İSTENSE BU ÖLÜMLER ENGELLENEBİLİRDİ
Yani darbe girişimi önlenebilir ve bu kadar insan ölmeyebilirdi. Biz daha neyi tartışıyor, konuşuyoruz ki? Gerisi tamamen teferruat. Aslolan, o gece demokrasiye kastedilmesi ve bu kadar insanımızın şehit edilmiş olmasıdır. Hepsinin de çıkış noktası, Fidan ile Akar’ın 1 gün öncesinden başlayıp o akşam 20.30’a kadar süren bu şüpheli hareketlerinde gizlidir
Ve her ikisi de hala görevde.
Gelelim zekâmızı aşağılayan bir diğer önemli ayrıntıya. Mehmet Y. Yılmaz bu kısmını pek irdeleme gereği hissetmemiş ama meselenin bam teli burası. Hulusi Akar, Fidan’la yaptığı değerlendirmenin ardından Kara Kuvvetleri Komutanı Salih Zeki Çolak’ı Güvercinlik’teki Kara Havacılık Okul Komutanlığı’na gönderiyor. Burası, ihbarcı binbaşının işaret ettiği helikopterlerin kalkacağı birliktir. Akar, “Yanına İhsan Uyar’ı (Kara Kuvvetleri Kurmay Başkanı Orgeneral), Metin Gürak’ı (Kara Kuvvetleri 4. Kolordu Komutanı ve Ankara Merkez Komutanı Korgeneral) ve bir askeri savcıyı alarak git, orayı teftiş et” emri veriyor. Maksat, gerçekten de ihbarda belirtildiği gibi helikopterlerin böyle bir operasyona katılıp katılmayacağını öğrenmek, doğruysa bu operasyona engel olmak ve askeri savcıyla da orada şüphelileri hemen derdest etmektir. Yani gidiş amacı bu.

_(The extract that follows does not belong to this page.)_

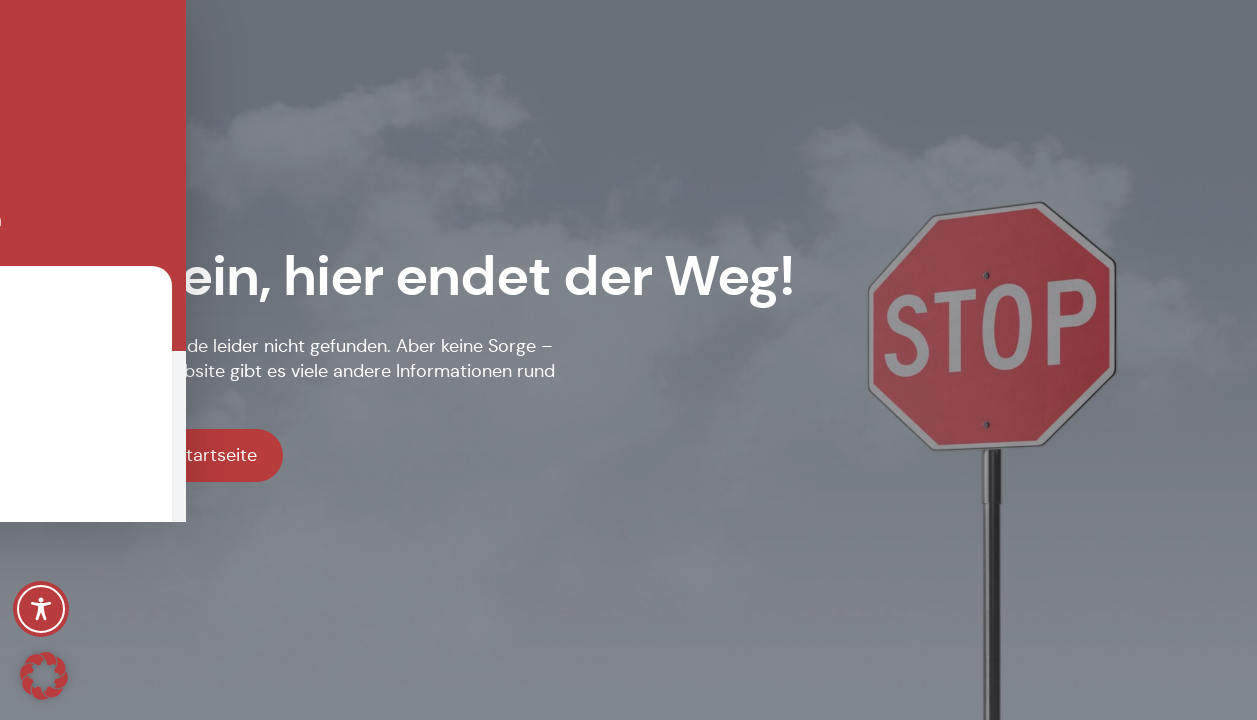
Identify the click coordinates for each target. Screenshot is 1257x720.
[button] (44, 676)
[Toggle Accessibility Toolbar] (41, 609)
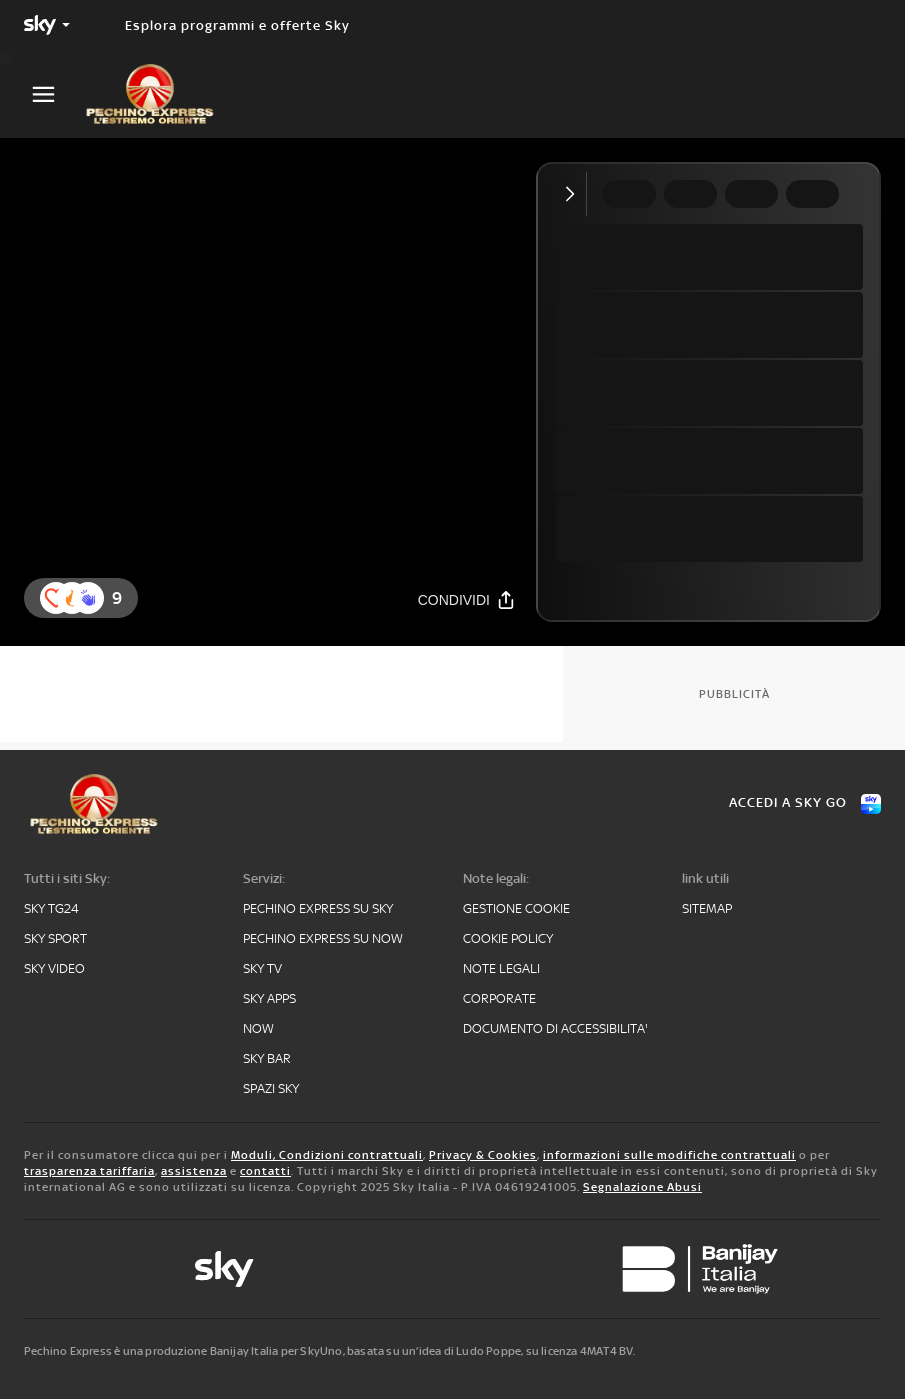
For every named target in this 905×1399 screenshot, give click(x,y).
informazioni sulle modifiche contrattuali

Kara Havacılık Okulu iddianamesine göre Orgeneral Salih Zeki Çolak’ın üsse giriş saati 18.36. Çıkış saati ise 21.08. İçeride 2,5 saat kalıyor. Komutanlarla görüşüyor, subaylardan brifingler alıyor ve etrafı kolaçan ediyor. Hiç bir anormallikle karşılaşmıyor. Kamelyada çay kahve içip meyve yiyor ve üsten ayrılıyor.
ÇOLAK AYRILIYOR, HELİKOPTERLER HAVALANIYOR
Oysa aynı iddianameye göre o sırada mühimmat yüklü taarruz helikopterleri uçuşa hazır bir şekilde bekliyormuş. Denetleme sırasında
Skorsky S-70 tipi helikopterler de uçuşa hazır olarak beklemedeymiş. Ve oraya bunu farketmesi için, bunu ortaya çıkarması için, bunu engellemesi ve gereğini yapması için gönderilen Kara Kuvvetleri Komutanı Çolak, hiç bu helikopterleri farkedememiş. Sadece o değil, beraberindeki Orgeneral Uyar da Korgeneral Gürak da farkedememiş. Sanki Havacılık Okulu değil Hababam Sınıfı mübarek. Okulun haylaz çocukları yılların Akil Hoca’sı ile Paşa Nuri’sini parmağında oynatıyor.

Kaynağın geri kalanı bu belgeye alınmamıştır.